### RECORDS FOR THIS EXERCISE

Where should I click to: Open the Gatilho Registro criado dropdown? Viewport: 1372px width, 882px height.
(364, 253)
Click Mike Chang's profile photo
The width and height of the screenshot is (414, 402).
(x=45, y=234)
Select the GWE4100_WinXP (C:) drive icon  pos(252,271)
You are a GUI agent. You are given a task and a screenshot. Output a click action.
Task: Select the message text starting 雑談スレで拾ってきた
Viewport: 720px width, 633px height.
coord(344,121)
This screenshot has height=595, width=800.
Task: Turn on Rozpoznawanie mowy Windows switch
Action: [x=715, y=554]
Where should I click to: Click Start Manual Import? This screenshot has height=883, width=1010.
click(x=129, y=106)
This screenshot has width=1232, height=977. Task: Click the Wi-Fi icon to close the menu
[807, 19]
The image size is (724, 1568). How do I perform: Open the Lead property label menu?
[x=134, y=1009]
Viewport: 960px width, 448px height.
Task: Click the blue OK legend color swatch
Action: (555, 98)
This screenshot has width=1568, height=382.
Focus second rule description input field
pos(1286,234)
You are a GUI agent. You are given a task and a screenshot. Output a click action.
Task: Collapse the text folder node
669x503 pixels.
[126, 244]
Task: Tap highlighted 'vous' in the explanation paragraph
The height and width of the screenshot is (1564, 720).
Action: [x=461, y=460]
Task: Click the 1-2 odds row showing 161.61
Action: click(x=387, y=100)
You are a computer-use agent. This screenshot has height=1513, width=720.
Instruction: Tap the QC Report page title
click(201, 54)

### EXERCISE GOAL
Write the data out again in full and exactly.

### SOLUTION FOR THIS EXERCISE
Where should I click to: Open the Gatilho Registro criado dropdown? Viewport: 1372px width, 882px height.
(364, 253)
Click Mike Chang's profile photo
The width and height of the screenshot is (414, 402).
(x=45, y=234)
Select the GWE4100_WinXP (C:) drive icon  pos(252,271)
You are a GUI agent. You are given a task and a screenshot. Output a click action.
Task: Select the message text starting 雑談スレで拾ってきた
Viewport: 720px width, 633px height.
coord(344,121)
This screenshot has height=595, width=800.
Task: Turn on Rozpoznawanie mowy Windows switch
Action: [x=715, y=554]
Where should I click to: Click Start Manual Import? This screenshot has height=883, width=1010.
click(x=129, y=106)
This screenshot has width=1232, height=977. Task: Click the Wi-Fi icon to close the menu
[807, 19]
The image size is (724, 1568). How do I perform: Open the Lead property label menu?
[x=134, y=1009]
Viewport: 960px width, 448px height.
Task: Click the blue OK legend color swatch
Action: (555, 98)
This screenshot has width=1568, height=382.
Focus second rule description input field
pos(1286,234)
You are a GUI agent. You are given a task and a screenshot. Output a click action.
Task: Collapse the text folder node
669x503 pixels.
[126, 244]
Task: Tap highlighted 'vous' in the explanation paragraph
The height and width of the screenshot is (1564, 720).
Action: [x=461, y=460]
Task: Click the 1-2 odds row showing 161.61
Action: click(x=387, y=100)
You are a computer-use agent. This screenshot has height=1513, width=720.
Instruction: Tap the QC Report page title
click(201, 54)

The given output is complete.